4. David Cooper - 1B: The 2008 first round pick sailed through the minors all the way to Hi-A Dunedin this year and looked to be the "advanced bat" JP described him as. His glove work is below-average, but he looks like he's going to be an impressive hitter, albeit there's some uncertainty whether he'll have mid-range power (say in the mid-20's) or exceptional (30+) power.

5. Justin Jackson - SS: It's difficult for some people to grasp why Jackson turns up so high on so many lists. Jackson is still a bundle of raw skills which don't always translate into pretty stats at 19. But there's a lot about Jackson that reminds you of Alex Gonzalez - that would be Gonzalez the one time #4 prospect in baseball (in '94, Delgado was #5 that year), not the Gonzo who thought he was a power hitter and pissed away a promising career swinging for the fences. Hopefully Jackson avoids the same mistakes.

6. Ricky Romero - LHP: Keith law said this week that he could see Romero breaking camp with the Jays and that he liked Romero's future better than Purcey's.

7. Brad Mills - LHP: Could this guy finally be the next Jimmy Key?

8. Kevin Aherns - 3B: Like Jackson, the overall stat line did not impress, but Jays personnel say he's right on track for a 19-year-old in A ball. Jays fans would love to start seeing a hint of what justified the Chipper Jones comparisons, though.

9. Scott Campbell - 2B: Said to be a work in progress with the glove, his bat is probably major league ready now and his bating eye certainly is. He was getting some appearances at 3B in the AFL, which he might have the tools for, but he doesn't have the power that is traditionally associated with the hot corner. If he were a SS he'd be maybe #5 on the list but I assume if the Jays thought he'd work there it would have been tried already.

10. Marc Rzepczynski - LHP: An early season injury and a bit of a traffic jam held him in Lansing all season while others got promoted. Should move quickly in '09.

_DATA EXTRACT_
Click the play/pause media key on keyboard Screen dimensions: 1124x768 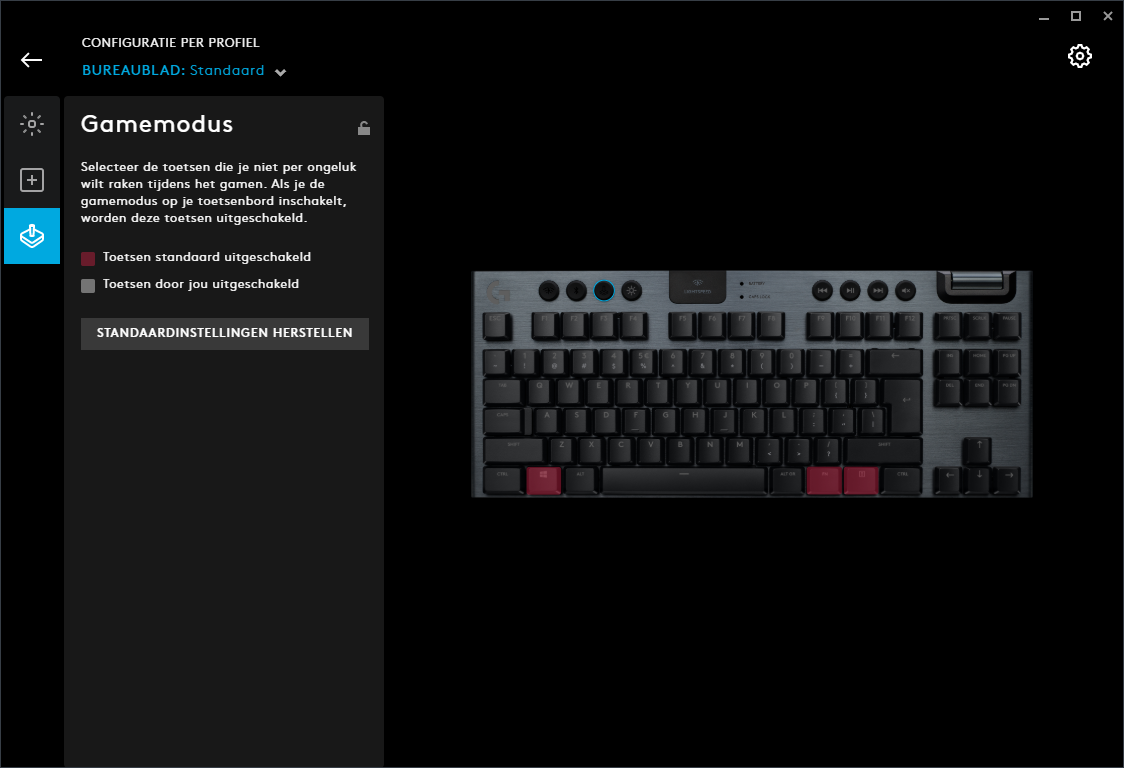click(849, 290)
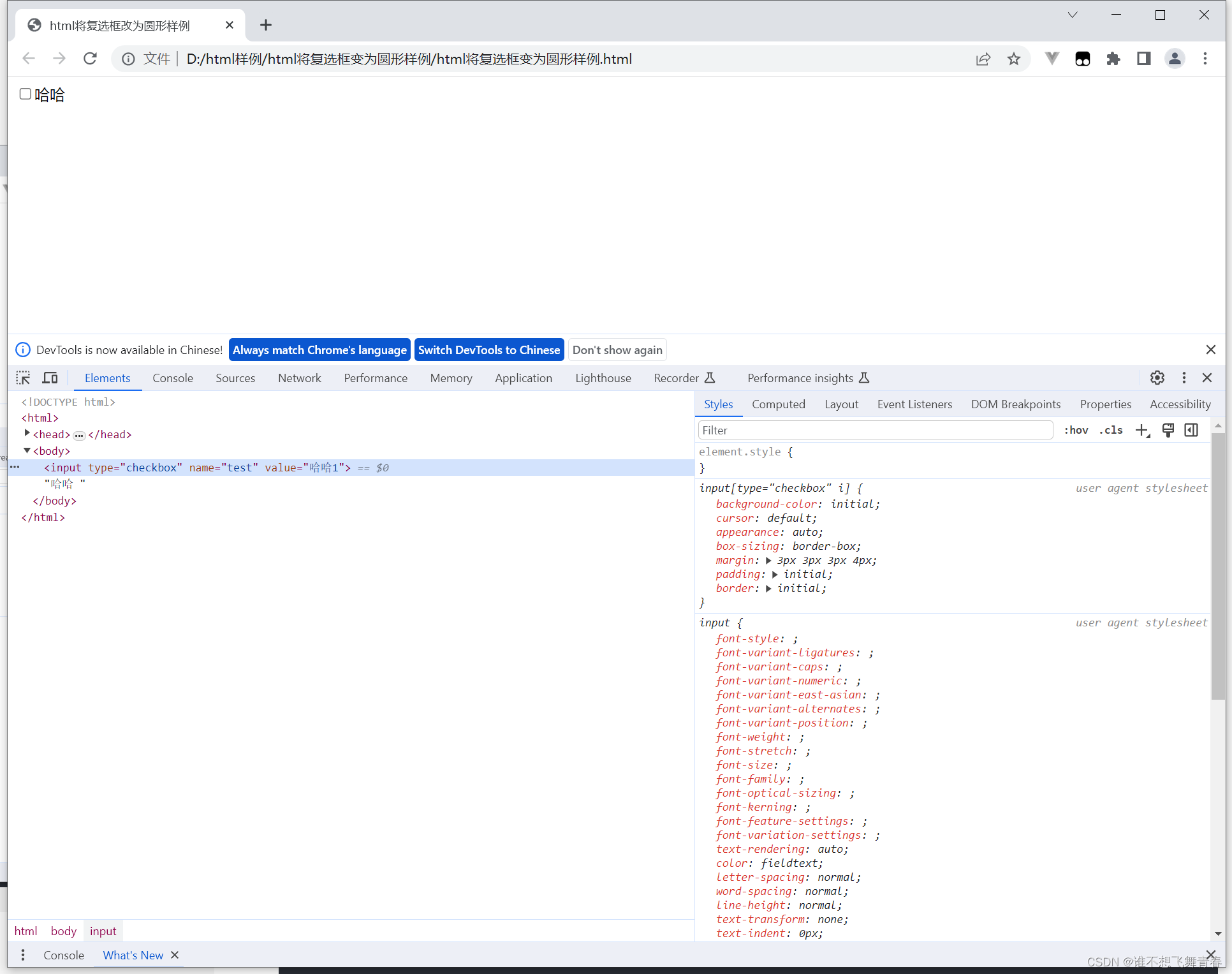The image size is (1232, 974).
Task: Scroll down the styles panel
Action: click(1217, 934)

_EXERCISE DIRECTIONS_
Copy out the Blue Jays prospect rankings from above word for word, in full.

_CORRECT OUTPUT_
4. David Cooper - 1B: The 2008 first round pick sailed through the minors all the way to Hi-A Dunedin this year and looked to be the "advanced bat" JP described him as. His glove work is below-average, but he looks like he's going to be an impressive hitter, albeit there's some uncertainty whether he'll have mid-range power (say in the mid-20's) or exceptional (30+) power.

5. Justin Jackson - SS: It's difficult for some people to grasp why Jackson turns up so high on so many lists. Jackson is still a bundle of raw skills which don't always translate into pretty stats at 19. But there's a lot about Jackson that reminds you of Alex Gonzalez - that would be Gonzalez the one time #4 prospect in baseball (in '94, Delgado was #5 that year), not the Gonzo who thought he was a power hitter and pissed away a promising career swinging for the fences. Hopefully Jackson avoids the same mistakes.

6. Ricky Romero - LHP: Keith law said this week that he could see Romero breaking camp with the Jays and that he liked Romero's future better than Purcey's.

7. Brad Mills - LHP: Could this guy finally be the next Jimmy Key?

8. Kevin Aherns - 3B: Like Jackson, the overall stat line did not impress, but Jays personnel say he's right on track for a 19-year-old in A ball. Jays fans would love to start seeing a hint of what justified the Chipper Jones comparisons, though.

9. Scott Campbell - 2B: Said to be a work in progress with the glove, his bat is probably major league ready now and his bating eye certainly is. He was getting some appearances at 3B in the AFL, which he might have the tools for, but he doesn't have the power that is traditionally associated with the hot corner. If he were a SS he'd be maybe #5 on the list but I assume if the Jays thought he'd work there it would have been tried already.

10. Marc Rzepczynski - LHP: An early season injury and a bit of a traffic jam held him in Lansing all season while others got promoted. Should move quickly in '09.